Me he encontrado con una serie de preguntas prácticas al modelar datos de conteo de investigaciones experimentales utilizando un experimento dentro del sujeto. Describo brevemente el experimento, los datos y lo que he hecho hasta ahora, seguido de mis preguntas.
Se mostraron cuatro películas diferentes a una muestra de encuestados en secuencia. Después de cada película, se realizó una entrevista de la cual contamos el número de ocurrencias de ciertas declaraciones que eran de interés para el RQ (variable de conteo pronosticado). También registramos el número máximo de ocurrencias posibles (unidades de codificación; variable de desplazamiento). Además, se midieron varias características de las películas en una escala continua, de las cuales para una tenemos una hipótesis causal de un efecto de la función de la película en el recuento de declaraciones mientras que las otras son de control (predictores).

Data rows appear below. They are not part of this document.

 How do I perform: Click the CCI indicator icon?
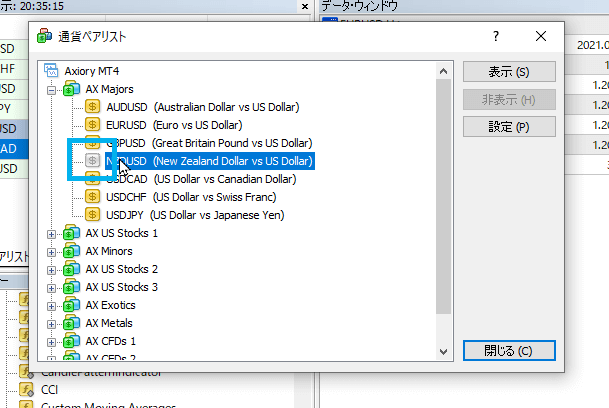[x=25, y=389]
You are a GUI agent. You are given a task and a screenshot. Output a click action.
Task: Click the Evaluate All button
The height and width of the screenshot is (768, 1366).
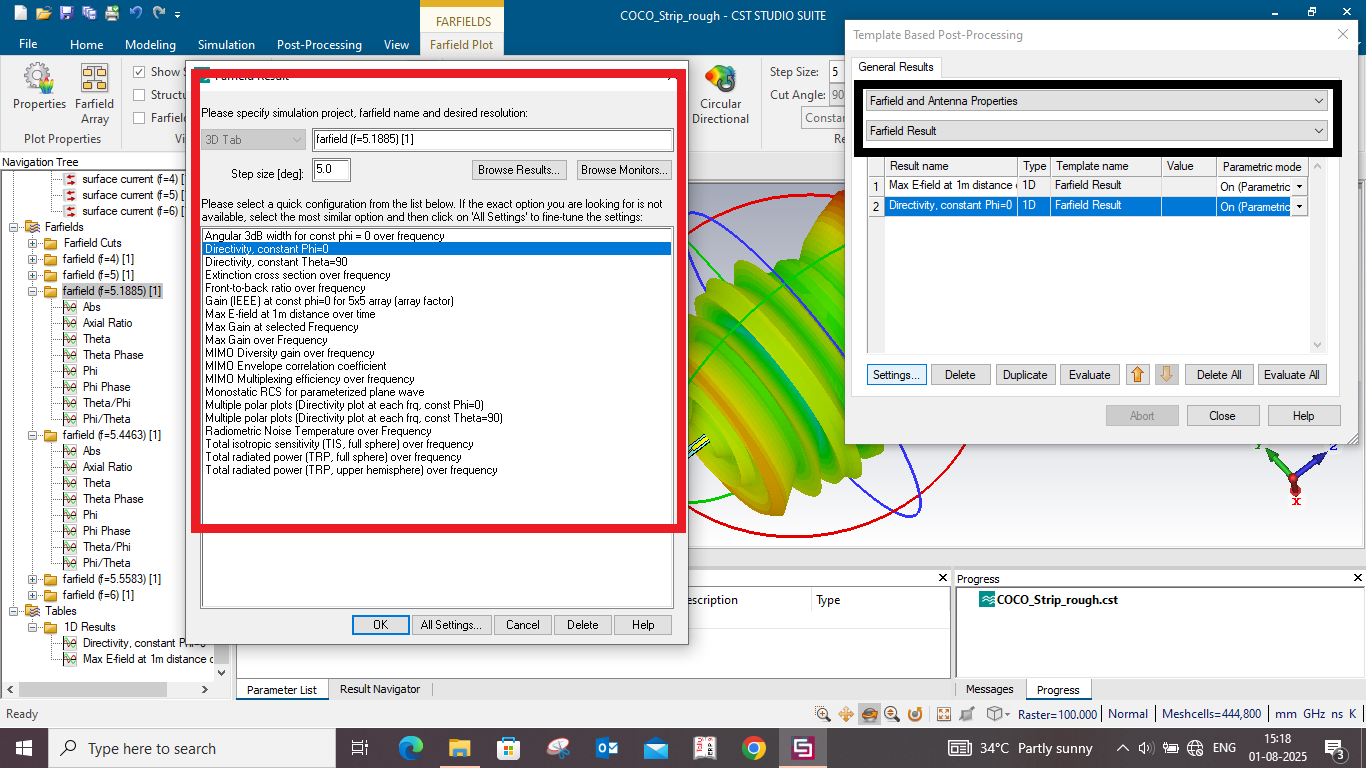[1292, 375]
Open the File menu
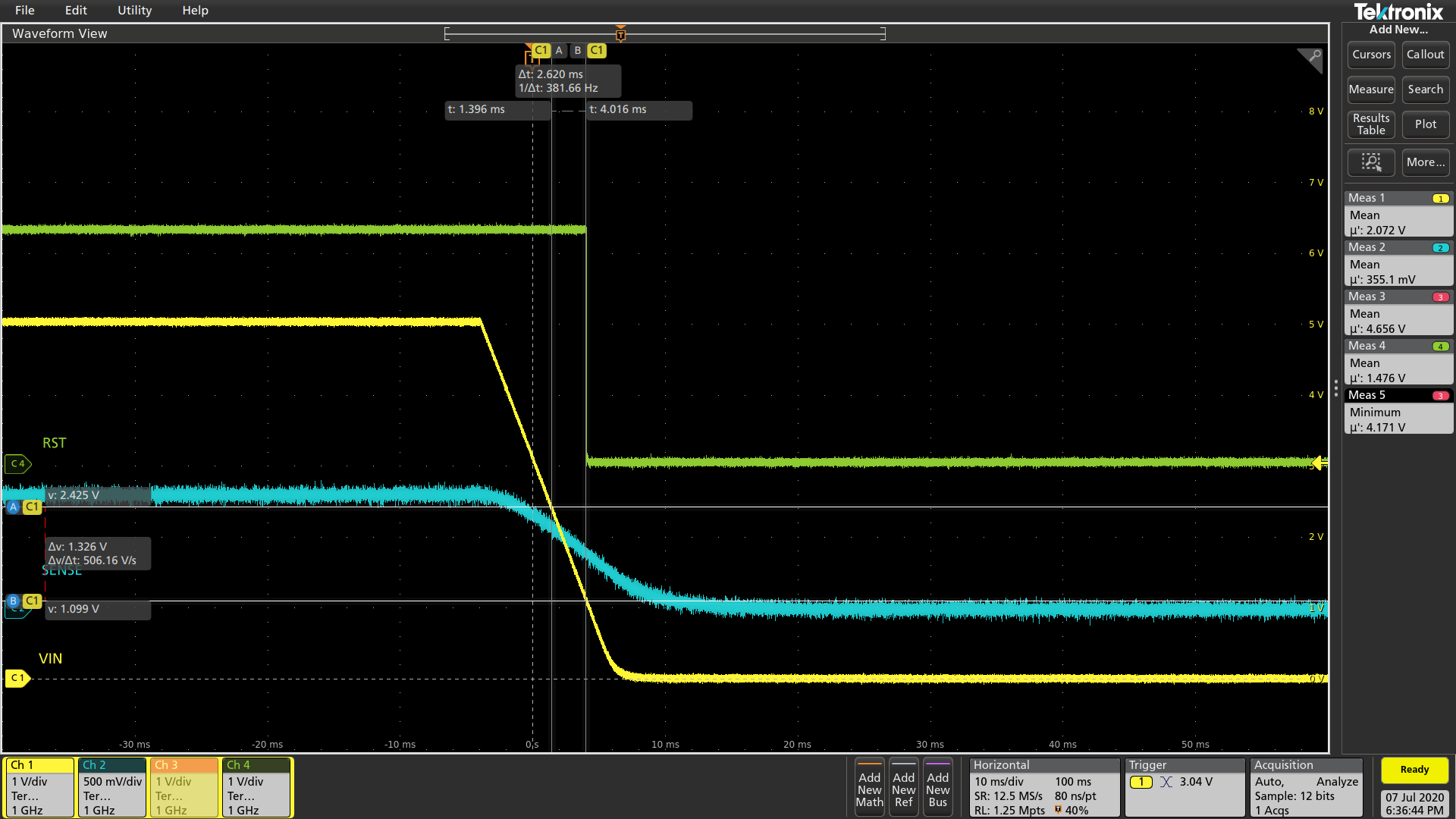Image resolution: width=1456 pixels, height=819 pixels. pos(25,11)
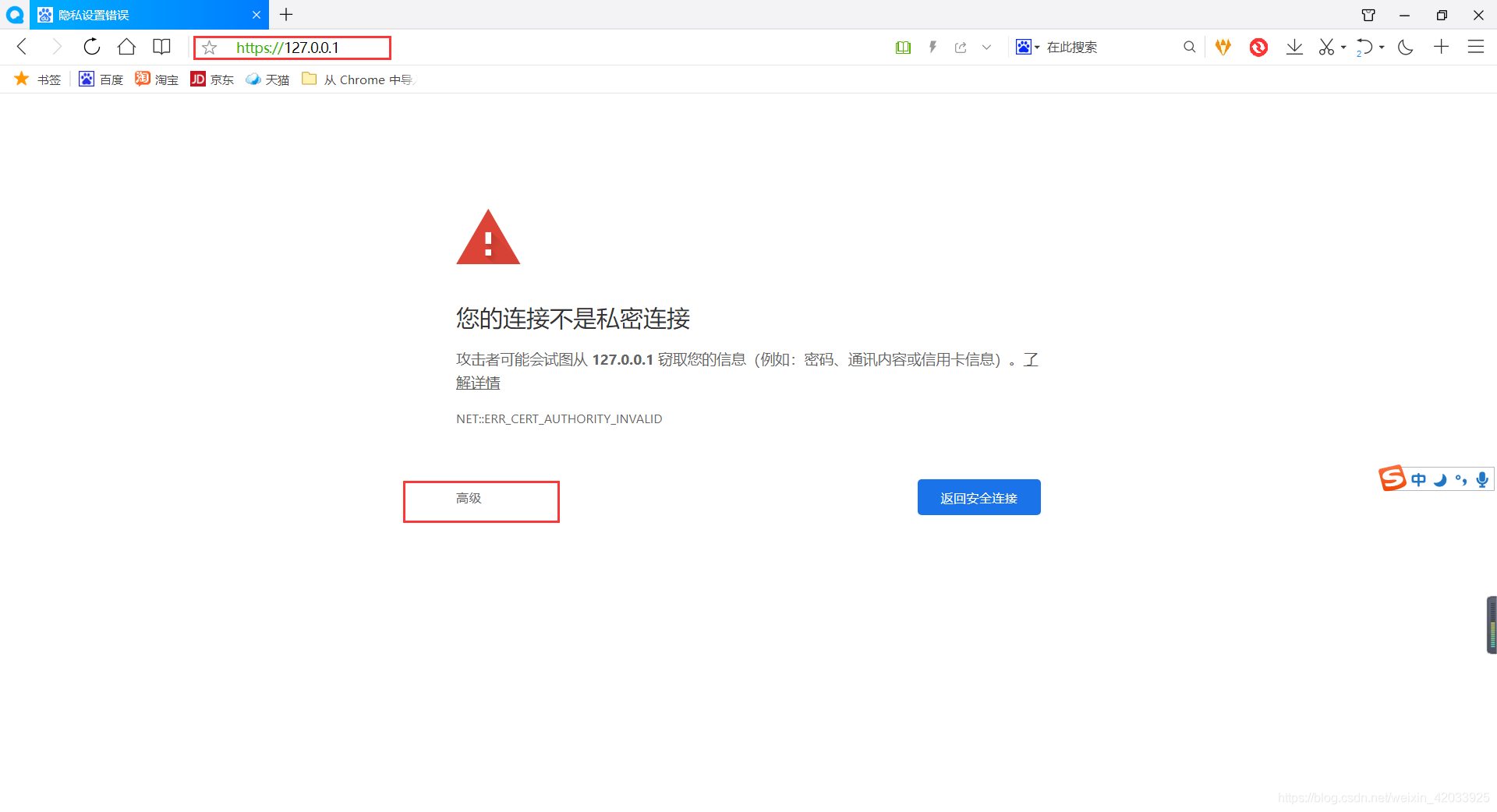Click the red ad-blocker icon
The height and width of the screenshot is (812, 1497).
click(x=1258, y=47)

La estrategia de modelado adoptada hasta ahora es la siguiente:
Estime un modelo de Poisson de efecto aleatorio, donde la variable causal se usa como covariable y las otras variables como covariables de control. Este modelo tiene un desplazamiento igual a 'log (unidades)' (unidades de codificación). Se toman efectos aleatorios en todos los sujetos (los recuentos específicos de películas se anidan en los sujetos). Encontramos la hipótesis causal confirmada (coeficiente sig. De variable causal). En estimación, utilizamos el paquete lme4 en R, en particular la función glmer.
Ahora tengo las siguientes preguntas. Un problema común en la regresión de Poisson es la sobredispersión. Sé que esto se puede probar utilizando una regresión binomial negativa y evaluando si su parámetro de dispersión mejora el ajuste del modelo de un modelo de Poisson simple. Sin embargo, no sé cómo hacerlo en un contexto de efectos aleatorios.
- ¿Cómo debo hacer una prueba de dispersión excesiva en mi situación? Probé la dispersión excesiva en una simple regresión binomial negativa / de Poisson (sin efectos aleatorios) que sé cómo encajar. La prueba sugiere la presencia de sobredispersión. Sin embargo, dado que estos modelos no tienen en cuenta la agrupación, supongo que esta prueba es incorrecta. Tampoco estoy seguro sobre el papel del desplazamiento para las pruebas de sobredispersión.
- ¿Hay algo así como un modelo de regresión de efectos aleatorios binomiales negativos y cómo debo ajustarlo en R?
- ¿Tiene sugerencias para modelos alternativos que debería probar con los datos, es decir, teniendo en cuenta la estructura de medidas repetidas, las variables de conteo y la exposición (unidades de codificación)?